Normally participants begin with the Basic course and progress through to the Intermediate course, with a period of further experience and consolidation between.
This is a personal performance, non-competitive, incentive scheme for all ages to learn navigation skills and gain confidence when outdoors.
The National Navigation Awards Scheme is a personal performance, non-competitive, incentive scheme for all ages to learn navigation skills and gain confidence to get out and enjoy the countryside.
The Bronze National Navigation Award is a practical hands-on award. It is aimed at people with no navigation experience whether you are new to the outdoors or have been relying on others, guidebooks or easy well-defined routes. The Bronze award is currently credit rated at SCQF level 4, with the syllabus of the Award teaching navigation in the countryside using paths tracks and other linear features. Basic map interpretation and compass work is also included.

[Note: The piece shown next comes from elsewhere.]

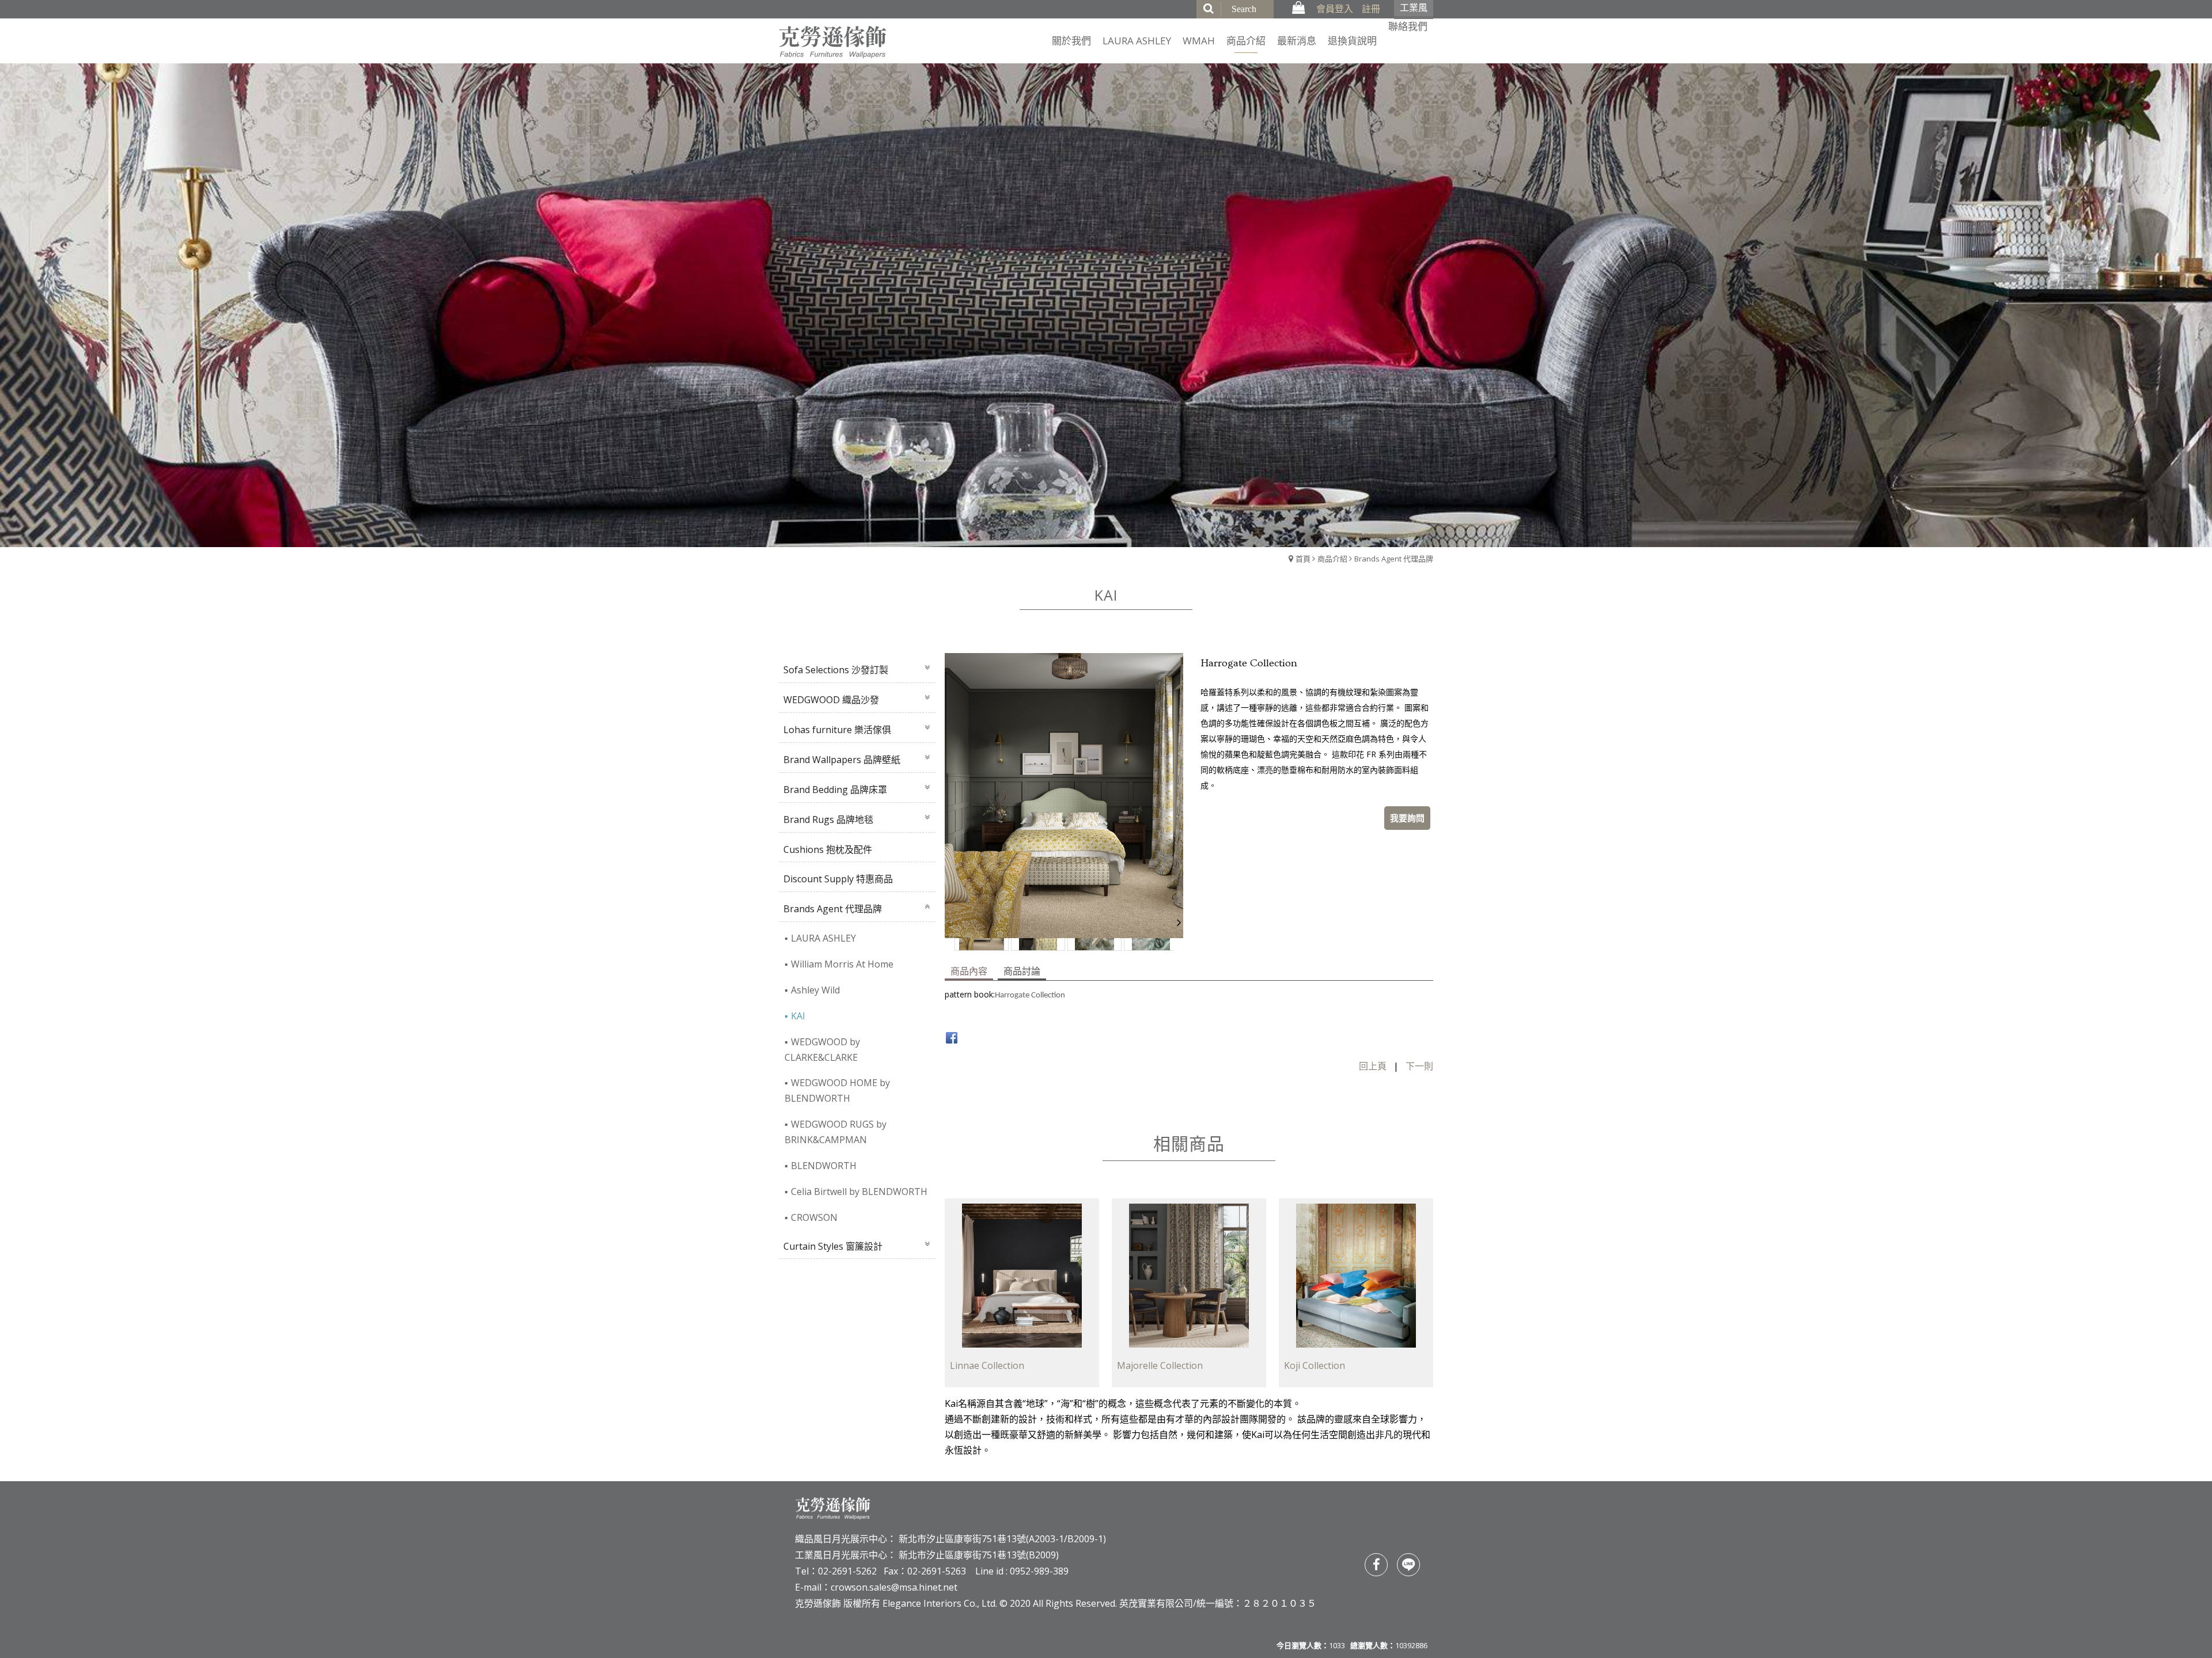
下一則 (1419, 1066)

Gaining this award does not qualify participants to teach or lead, but does provide recognition of the level of skill at which the participant can navigate. For those who are interested in progressing, Pentland Outdoor are also able to provide awards at Silver level.

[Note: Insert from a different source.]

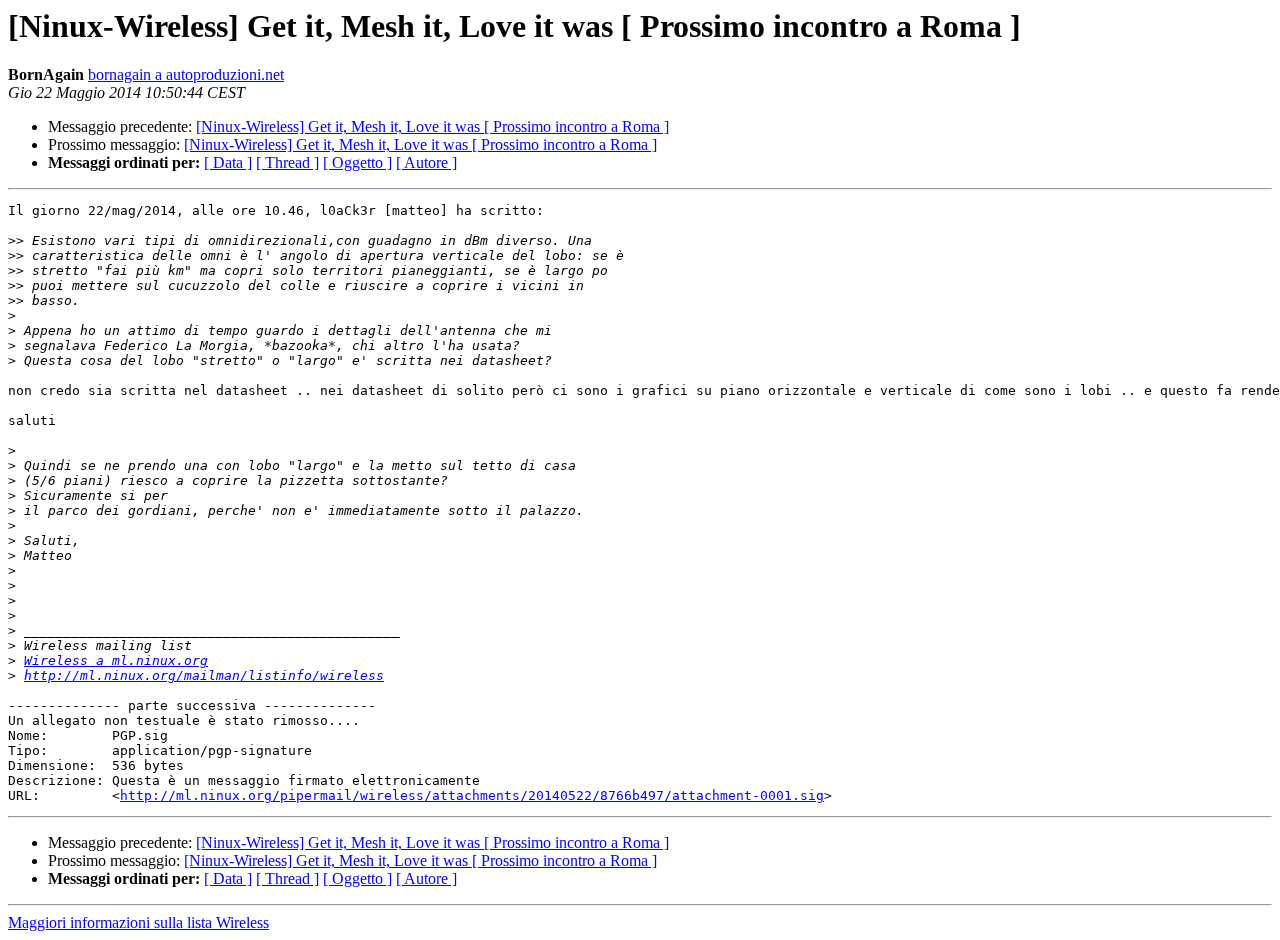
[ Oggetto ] (357, 162)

At the Basic level we look at navigation in the outdoors using paths,tracks and other linear features. Basic map and compass also included. This is a great course for those with little or no navigational experience.

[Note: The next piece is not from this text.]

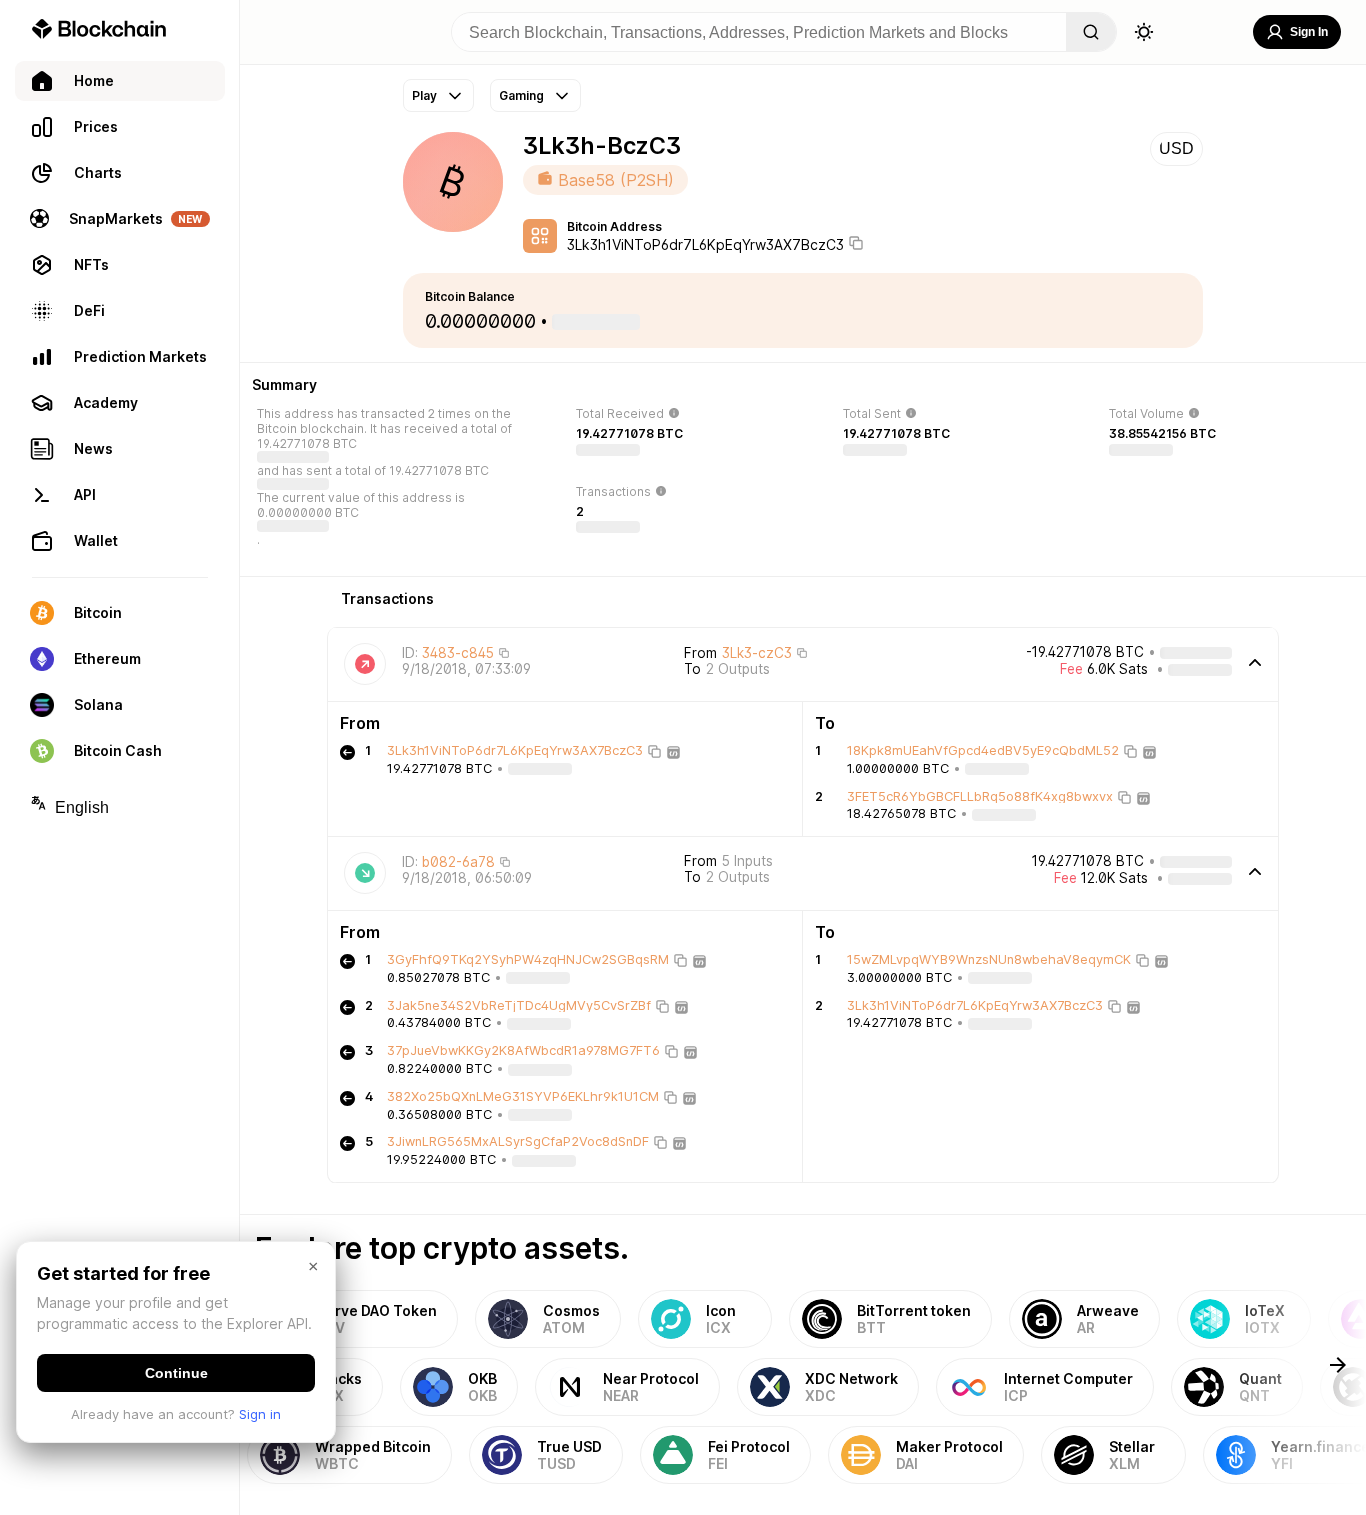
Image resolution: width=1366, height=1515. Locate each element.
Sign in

Most of the time will be spent out on the hill.
Minimum Group Size: One - Maximum Group Size Eight
Assumes: No previous knowledge
Cost: Course and Assessment £60.00
Note: This price does not include food and accommodation.
By the end of the course you should be able to demonstrate competence in the following areas:
Understanding the nature of a map as a two dimensional plan.
Understanding map symbols, scales and the underlying principle of the magnetic compass including cardinal points.
Ordnance Survey maps at scales of 1:25,000 and 1:50,000, Harvey Walkers maps, specialist maps from organisations like the British Waterways Board or Orienteering maps - or a selection of these - will be covered here depending on circumstances and resources.
The part played by grid references and magnetic variation will depend on the type of map being used.
Take a 6 figure grid reference for any given position and also locate such a reference on the map.
Orientate the map with and without a compass.
Use the orientated map to identify land features and indicate direction of travel.
Choose simple navigation strategies and routes.
Use linear features (e.g. paths and tracks) as handrails in simple navigation exercises.
Estimate distance on both map and ground.
Using a basic understanding of contours, match major landforms like hills and valleys to their map representation.
Plan a safe, suitable walk.
Relocate using simple techniques on paths and other handrails.
Understand access rights and responsibilities.
Demonstrate an awareness of local and national access issues and access legislation
Demonstrate knowledge of the Countryside Code, and of procedures to be followed in the event of an emergency.